Ellis shared the view that gender had been the low-hanging fruit in DEI, not only because it was a simpler marker than ethnicity, but also due to organic factors.

“A funny thing about gender is people want their daughters to be successful, and they don't understand why their daughters are not being hired into private equity firms, for example,” she said. “There’s a slow, generational process of them having daughters and not wanting their daughters to be left out. But not everybody is going to have an ethnic minority child, so you don't have the same phenomenon of just waiting for that generational thing to happen.”

Ellis said that DEI was long going to remain a patchwork due in large measure to differences between prevailing social norms in various settings, and that progress would inevitably be gradual.

“You don’t push for the moon right away,” she said. “You need to start with some goals that are achievable, and it's going to be different within each jurisdiction.

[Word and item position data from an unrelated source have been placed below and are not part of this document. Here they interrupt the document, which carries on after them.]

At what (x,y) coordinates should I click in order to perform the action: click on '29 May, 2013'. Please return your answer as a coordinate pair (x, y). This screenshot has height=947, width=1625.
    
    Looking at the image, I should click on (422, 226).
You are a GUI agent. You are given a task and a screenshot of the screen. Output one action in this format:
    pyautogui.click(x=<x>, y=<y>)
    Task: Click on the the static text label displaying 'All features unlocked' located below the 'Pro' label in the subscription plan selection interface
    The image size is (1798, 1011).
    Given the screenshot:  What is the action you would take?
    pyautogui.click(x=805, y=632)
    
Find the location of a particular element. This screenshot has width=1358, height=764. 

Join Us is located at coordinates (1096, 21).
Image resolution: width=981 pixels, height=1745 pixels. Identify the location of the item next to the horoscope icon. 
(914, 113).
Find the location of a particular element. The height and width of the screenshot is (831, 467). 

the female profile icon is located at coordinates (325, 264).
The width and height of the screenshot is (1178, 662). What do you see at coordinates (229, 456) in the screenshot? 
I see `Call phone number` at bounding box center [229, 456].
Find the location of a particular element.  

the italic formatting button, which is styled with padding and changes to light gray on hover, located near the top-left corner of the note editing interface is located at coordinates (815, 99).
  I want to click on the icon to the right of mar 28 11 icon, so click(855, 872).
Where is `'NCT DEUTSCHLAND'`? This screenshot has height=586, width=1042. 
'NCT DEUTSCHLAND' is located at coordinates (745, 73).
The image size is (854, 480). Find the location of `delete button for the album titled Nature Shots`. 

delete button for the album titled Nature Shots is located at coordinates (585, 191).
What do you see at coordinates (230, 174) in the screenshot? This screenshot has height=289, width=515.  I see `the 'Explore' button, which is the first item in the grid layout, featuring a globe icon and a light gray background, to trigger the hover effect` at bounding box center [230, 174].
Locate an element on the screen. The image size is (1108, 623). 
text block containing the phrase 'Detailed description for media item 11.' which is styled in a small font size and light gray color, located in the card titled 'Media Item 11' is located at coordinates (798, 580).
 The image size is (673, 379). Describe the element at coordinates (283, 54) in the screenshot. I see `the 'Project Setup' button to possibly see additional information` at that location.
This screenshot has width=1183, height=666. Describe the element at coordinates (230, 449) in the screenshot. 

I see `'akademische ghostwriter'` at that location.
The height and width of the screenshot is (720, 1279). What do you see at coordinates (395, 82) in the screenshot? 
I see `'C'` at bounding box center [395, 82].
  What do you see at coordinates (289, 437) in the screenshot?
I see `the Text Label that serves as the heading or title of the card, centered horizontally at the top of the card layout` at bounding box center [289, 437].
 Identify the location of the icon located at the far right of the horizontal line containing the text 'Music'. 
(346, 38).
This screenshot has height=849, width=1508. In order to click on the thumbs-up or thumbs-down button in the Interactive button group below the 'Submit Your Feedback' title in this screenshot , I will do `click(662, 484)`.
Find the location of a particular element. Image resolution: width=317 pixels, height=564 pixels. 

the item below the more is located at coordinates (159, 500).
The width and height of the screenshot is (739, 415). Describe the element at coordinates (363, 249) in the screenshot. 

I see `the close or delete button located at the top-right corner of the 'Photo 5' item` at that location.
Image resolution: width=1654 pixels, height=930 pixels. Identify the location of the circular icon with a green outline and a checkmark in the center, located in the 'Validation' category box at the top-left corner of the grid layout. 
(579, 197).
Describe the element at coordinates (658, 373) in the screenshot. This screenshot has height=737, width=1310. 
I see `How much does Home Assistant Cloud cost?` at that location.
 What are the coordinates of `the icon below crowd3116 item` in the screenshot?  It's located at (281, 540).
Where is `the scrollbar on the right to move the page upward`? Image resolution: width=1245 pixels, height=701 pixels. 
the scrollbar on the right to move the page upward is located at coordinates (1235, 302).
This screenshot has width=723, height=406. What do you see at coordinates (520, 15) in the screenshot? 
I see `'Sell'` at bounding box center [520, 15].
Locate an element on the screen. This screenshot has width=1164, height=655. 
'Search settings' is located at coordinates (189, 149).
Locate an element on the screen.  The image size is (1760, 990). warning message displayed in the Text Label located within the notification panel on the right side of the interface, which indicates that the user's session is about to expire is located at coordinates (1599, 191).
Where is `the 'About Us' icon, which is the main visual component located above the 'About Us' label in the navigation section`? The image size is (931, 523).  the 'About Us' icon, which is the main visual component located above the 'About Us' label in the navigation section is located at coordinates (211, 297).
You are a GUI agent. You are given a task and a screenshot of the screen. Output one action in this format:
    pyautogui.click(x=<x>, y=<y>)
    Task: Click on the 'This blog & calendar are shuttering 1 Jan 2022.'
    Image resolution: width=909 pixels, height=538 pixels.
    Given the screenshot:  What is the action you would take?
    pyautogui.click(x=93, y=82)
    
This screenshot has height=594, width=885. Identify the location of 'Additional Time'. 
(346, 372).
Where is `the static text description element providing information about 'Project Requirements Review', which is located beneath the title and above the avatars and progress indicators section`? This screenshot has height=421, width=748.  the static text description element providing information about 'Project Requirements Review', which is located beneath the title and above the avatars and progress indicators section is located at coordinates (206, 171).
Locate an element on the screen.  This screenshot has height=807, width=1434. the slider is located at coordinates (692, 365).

In Hong Kong, gender is a really easy one, as are LGBTQ status and people with disabilities. In Singapore, gender is really easy, and ethnic diversity is something that the government would very much support you on. So, it’s about having realisable goals in these areas and going for those goals and realising that other things are longer term.”

Basu said that regardless of government or regulatory imperatives, companies would only benefit from adopting DEI policies.

“The direction of travel is that companies need to embrace diversity to increase value in the long run,” he said. “It’s always going to be an opportunity in this region to capitalise on lots of diversity. Being able to accommodate all these viewpoints gives companies here a lot of leverage. That’s something that has to be seen as a positive.”